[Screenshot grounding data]
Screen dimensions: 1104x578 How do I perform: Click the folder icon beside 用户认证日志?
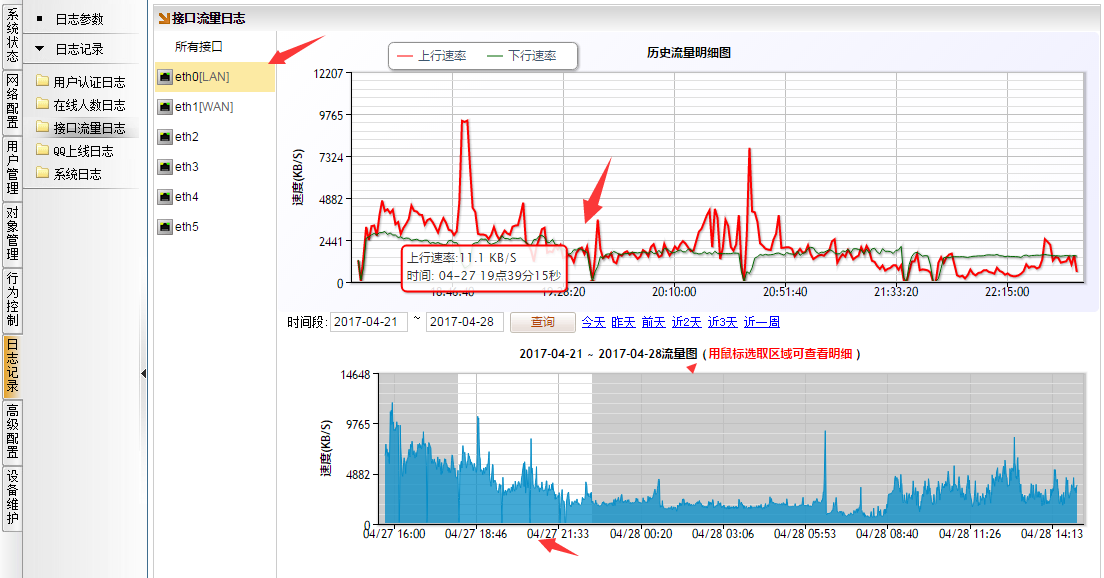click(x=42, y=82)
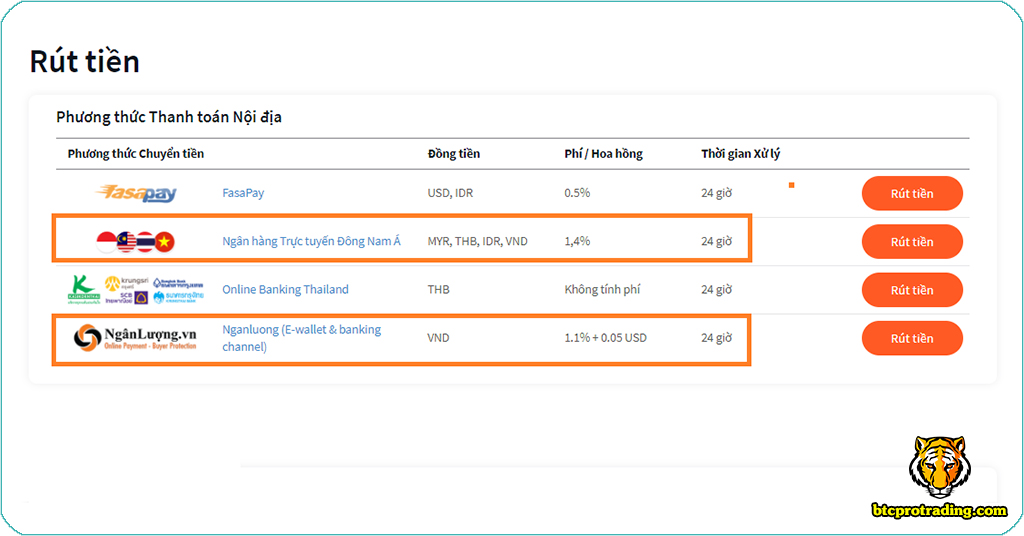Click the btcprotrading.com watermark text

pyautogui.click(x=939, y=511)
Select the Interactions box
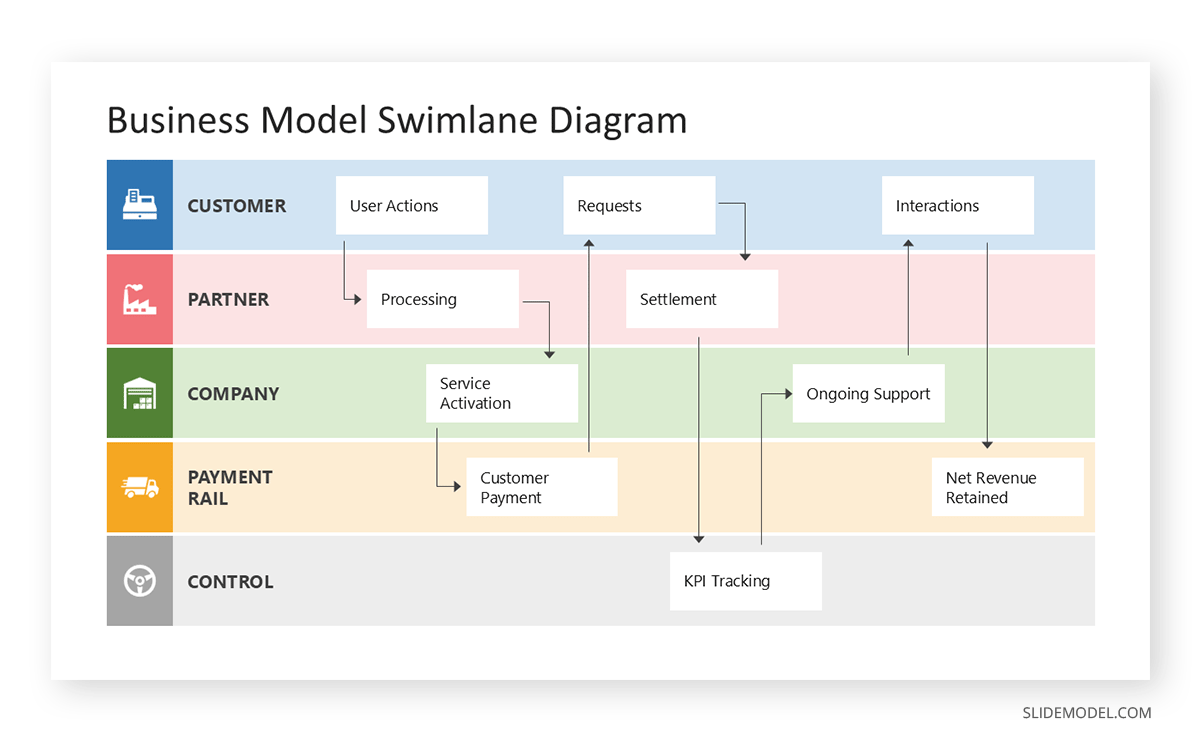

TASK TO CARRY OUT: Please, without any pictures, print each entry exactly.

SOLUTION TO THE EXERCISE:
Screen dimensions: 1104x578 How do I perform: Click the folder icon beside 用户认证日志?
click(x=42, y=82)
Click the btcprotrading.com watermark text

pyautogui.click(x=939, y=511)
Select the Interactions box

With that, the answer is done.